Edit the items below so that "row selector" becomes "row header". Keep every other line unchanged, and leave the pictures out of your answer.
+++
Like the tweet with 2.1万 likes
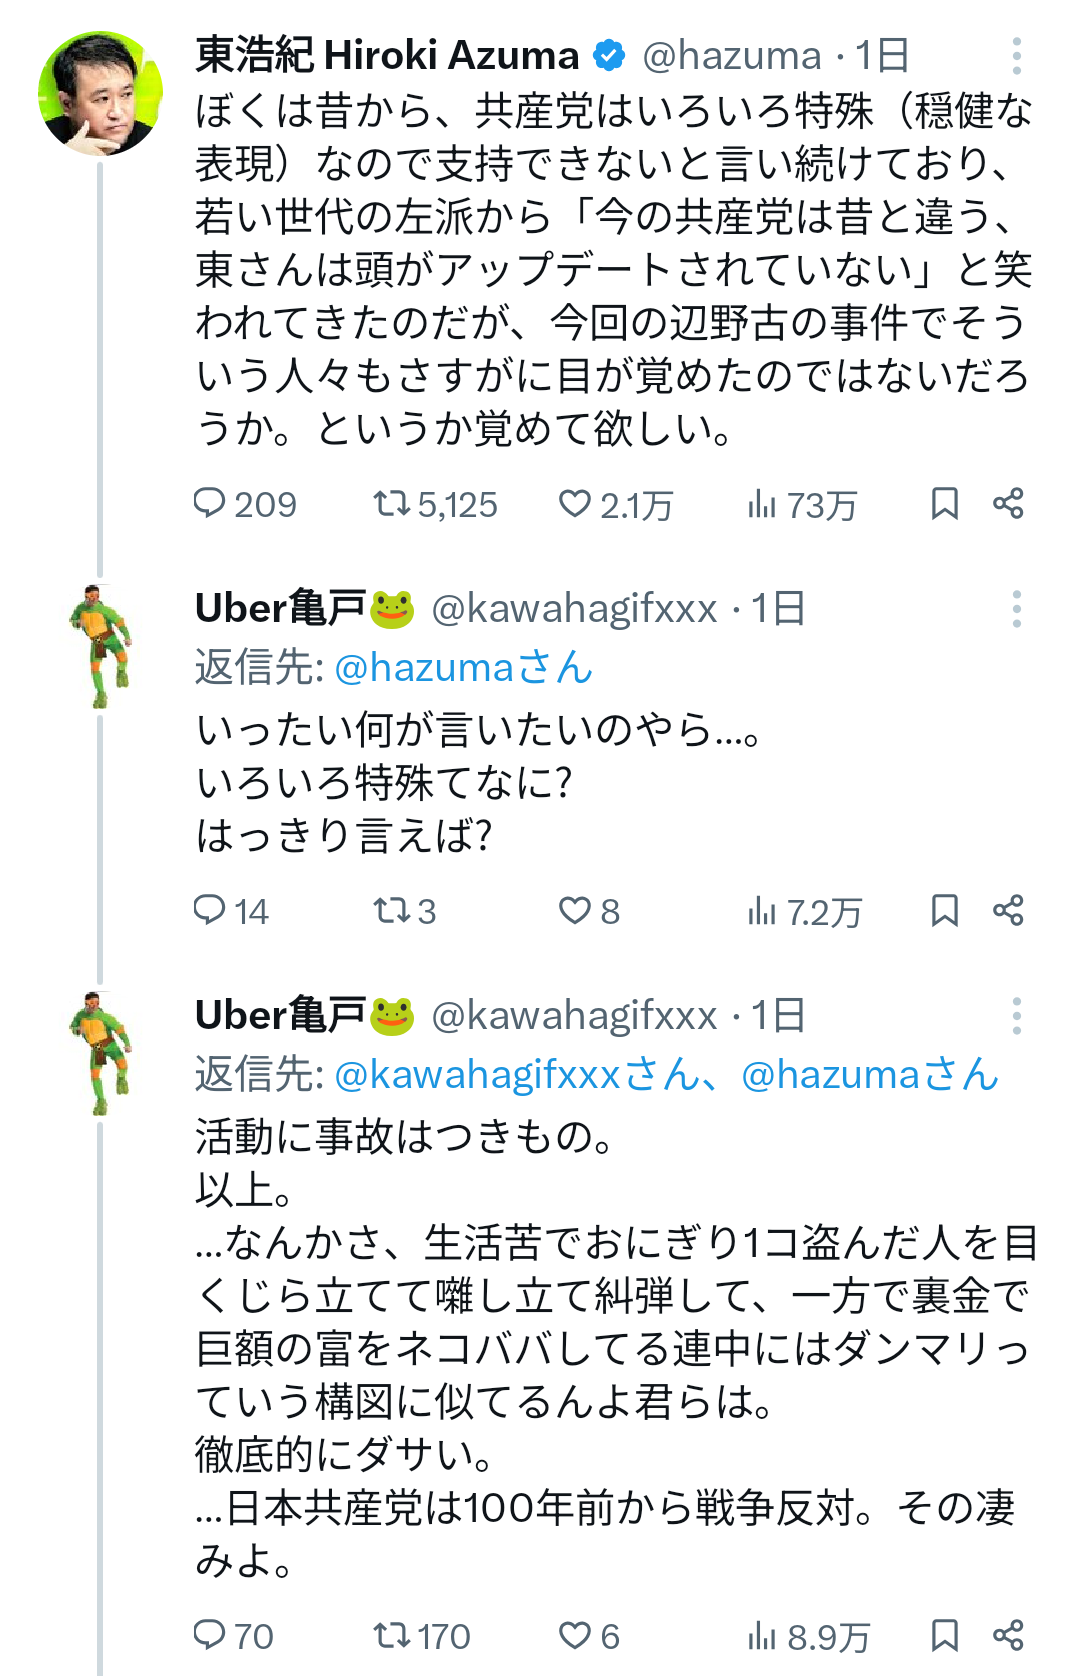pos(615,504)
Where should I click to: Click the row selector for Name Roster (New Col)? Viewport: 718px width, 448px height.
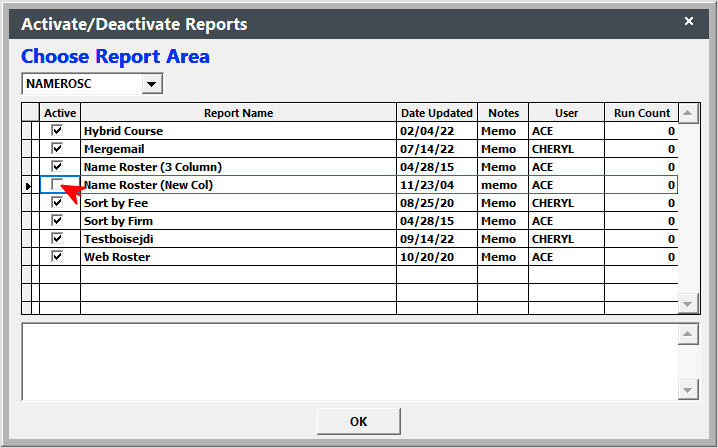(28, 186)
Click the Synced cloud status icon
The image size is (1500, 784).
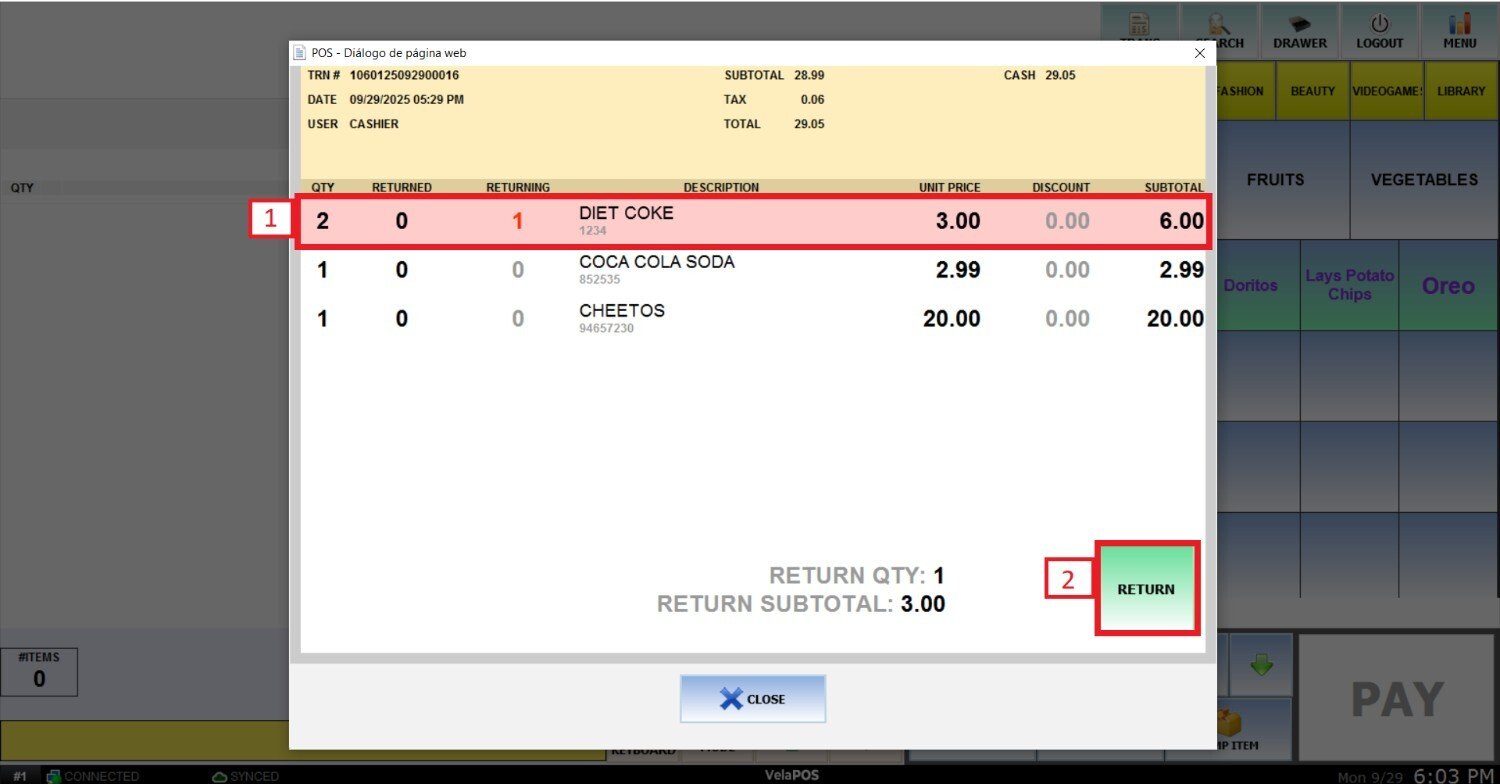(220, 776)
+++
§ ANSWER TO THE TASK:
Like the tweet with 2.1万 likes
pos(615,504)
Where should I click to: Click the row header for Name Roster (New Col)? Viewport: 718px width, 448px height.
(28, 186)
Click the Synced cloud status icon
The image size is (1500, 784).
(220, 776)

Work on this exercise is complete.